Local PSOTU Press, Nationwide

From January 23-30, 2015, the nation came together to tell its own stories of the state of the union, those not included in President Obama’s address, which were “then woven into new poetry by notable poets at a performance,” broadcast live on February 1 from New York [via The Des Moines Register].

“Crafted in part as a response to recent tensions in communities across America,” these story circles, happening across 150 communities, gave everyone who had a story to tell the platform to do so, and to ensure that others heard their story as well [via American Theatre].

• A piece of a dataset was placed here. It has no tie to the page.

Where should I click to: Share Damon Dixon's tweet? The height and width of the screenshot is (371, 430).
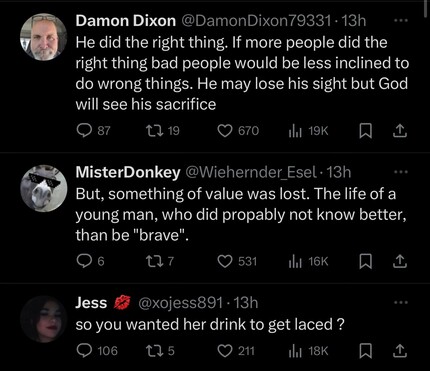tap(400, 131)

Megan Carney, director of the Gender and Sexuality Center at University of Illinois, “feel[s] like there aren’t a lot of spaces in our culture where we get to process the experiences we’re having...certainly not with other people, and not with people who are different from us” [via UIC News Center]. These story circles provide that very same safe space to have these conversations.

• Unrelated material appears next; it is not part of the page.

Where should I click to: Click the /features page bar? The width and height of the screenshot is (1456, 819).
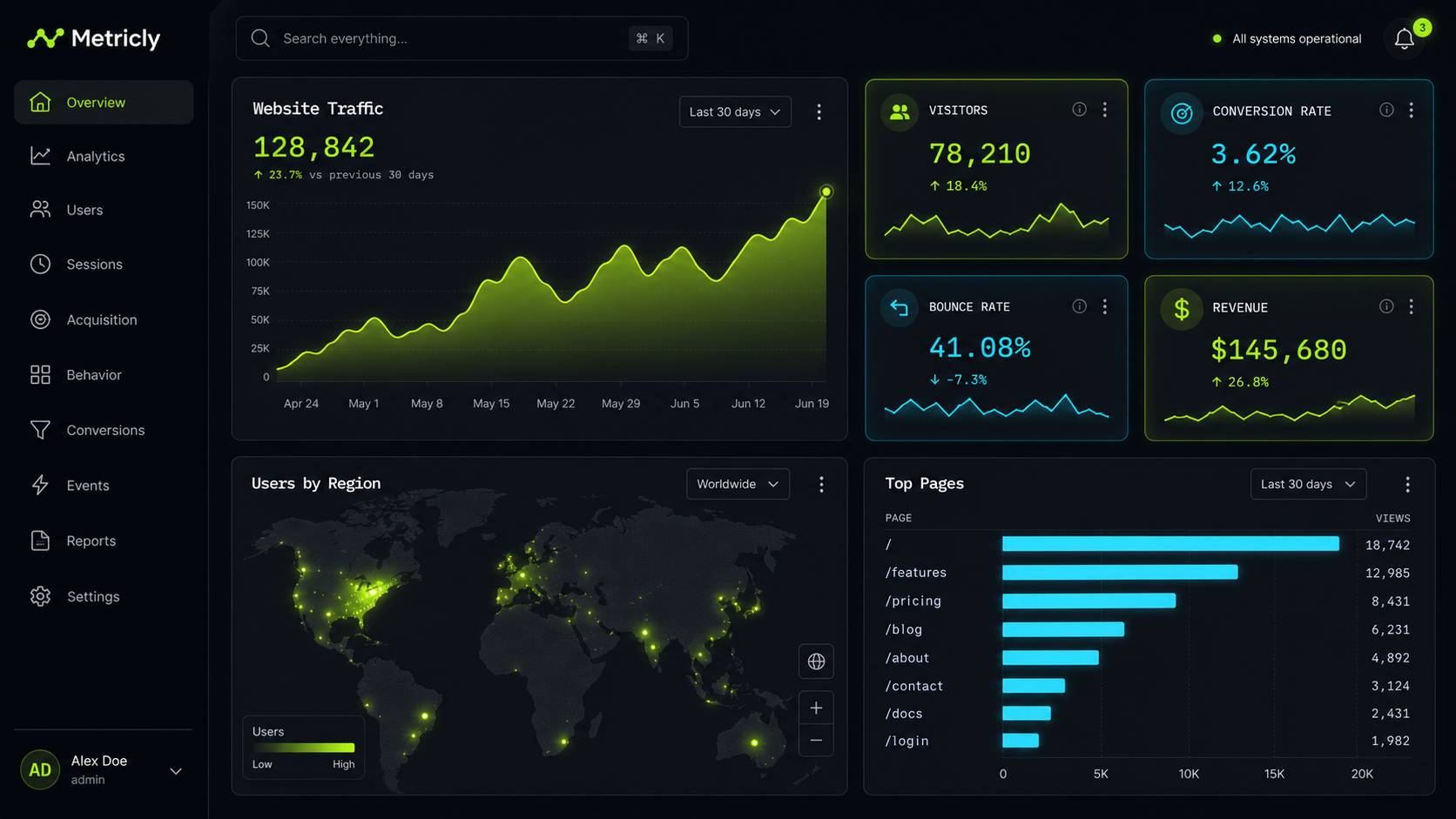pyautogui.click(x=1120, y=572)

For Shannon Davies Mancus of dog & pony dc, the main thrust for hosting a story circle is to “ask questions of ourselves and our neighbors about how we as artists can be better allies to those for whom the state of the nation is not so great” [via DCTheatreScene.com].

“There won’t be any strict guidelines as to what people should talk about,” Dave Loewenstein, Cultural Agent, says, “the goal is simply to get people talking” [via Lawrence].

The way they are structured is equally as important as the end result in order to “to cultivate empathy, compassion, and a sense of equality...Once everyone has shared, participants are steered away from embellishing or contradicting other people’s stories. There is no ‘right’ or ‘wrong’” [via openDemocracy].

Finally, it’s that voice, unheeded and allowed to run free, is what the hope of the story circles are. “Structural and institutional oppression still exists, and in order to put our legislators in check, we have to be present and we have to be a voice,” Beth “Root” Schermerhorn, a Harrisonburg resident and a participant in a story circle at Duke Hall, said [via The Breeze].

“Because,” Godfrey Simmons, an organizer of an Ithaca story circle and and actor and director with Civic Ensemble, said, “it’s not just about coming up with answers, it’s also sharing ourselves with each other” [via Tompkins Weekly].